The Melligen cells “are easier to keep alive, and that’s the key,” he added. PharmaCyte holds the exclusive worldwide license to the cell line. Preclinical testing of the diabetes approach is under way through an international consortium the company recently spearheaded.
Although questions about the diabetes indication remain – exactly where to place the capsules in insulin-dependent patients, for instance – “we think we have a shot at curing diabetes,” Waggoner said. “We certainly know we can reverse the condition.”
Of course, the technology first needs to succeed in human studies, and that will take a few years.
“We believe we’ll be able to get into the clinic much sooner than anyone would have anticipated when we started down this path,” Waggoner said. Outside experts predicted the company would need more than five years to move the diabetes program, initiated in April 2014, into clinical trials, but Waggoner is confident that timetable can be truncated to 2017 – perhaps earlier. And, since the pancreatic cancer work is already under way, “by the time we get into the clinic with diabetes, the FDA will know this technology platform,” he pointed out.
In addition to establishing the diabetes consortium, PharmaCyte has been meeting with investors and clinical investigators and conducting road shows in New York, Boston and the Bay Area to “test drive” its message. The company also had a busy dance card at the BIO International Convention in Philadelphia, where it hosted dozens of meetings at its suite in the Ritz-Carlton Hotel.

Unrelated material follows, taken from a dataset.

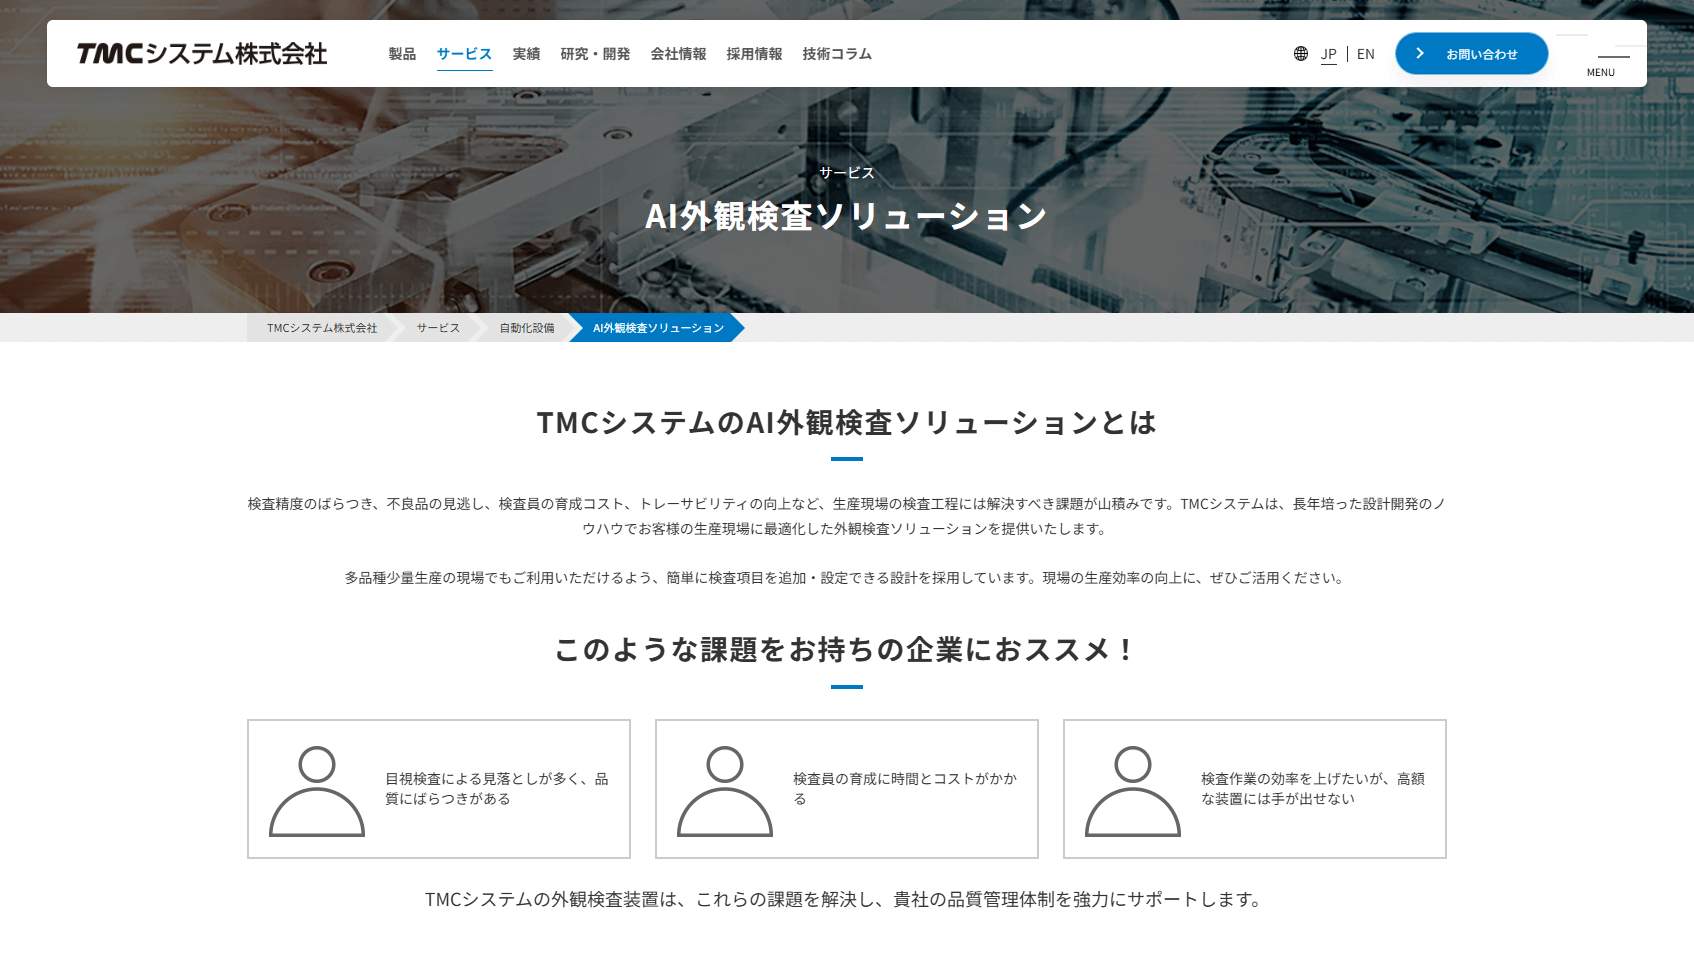
Task: Expand the 会社情報 menu item
Action: 678,54
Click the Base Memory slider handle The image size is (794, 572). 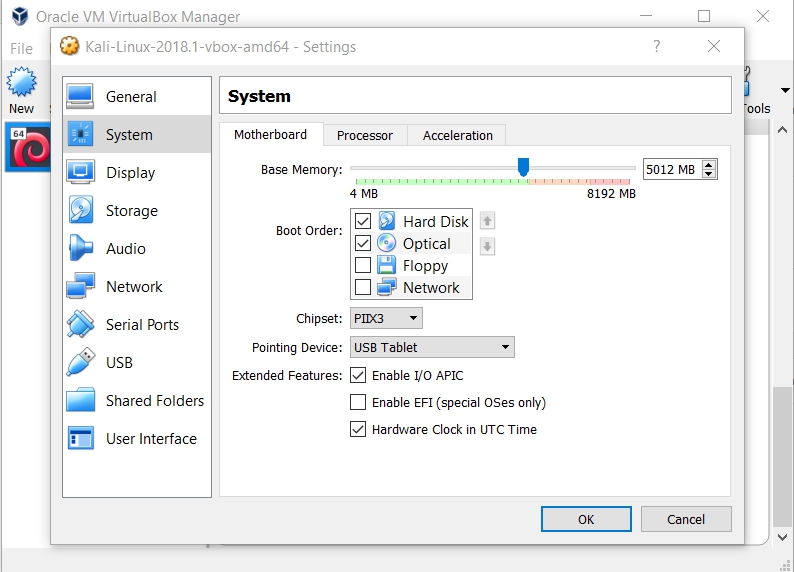click(x=523, y=167)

For the time being, PharmaCyte is comfortably financed through a $50 million at-the-market facility. But with the prospect of large trials looming down the road, the company also is assessing the interest of big pharmas, and many have signed non-disclosure agreements.
“We’ve been approached by a number of people who want to get involved,”Waggoner said. “They’ve recognized that our treatment is very different from any approach that’s out there.”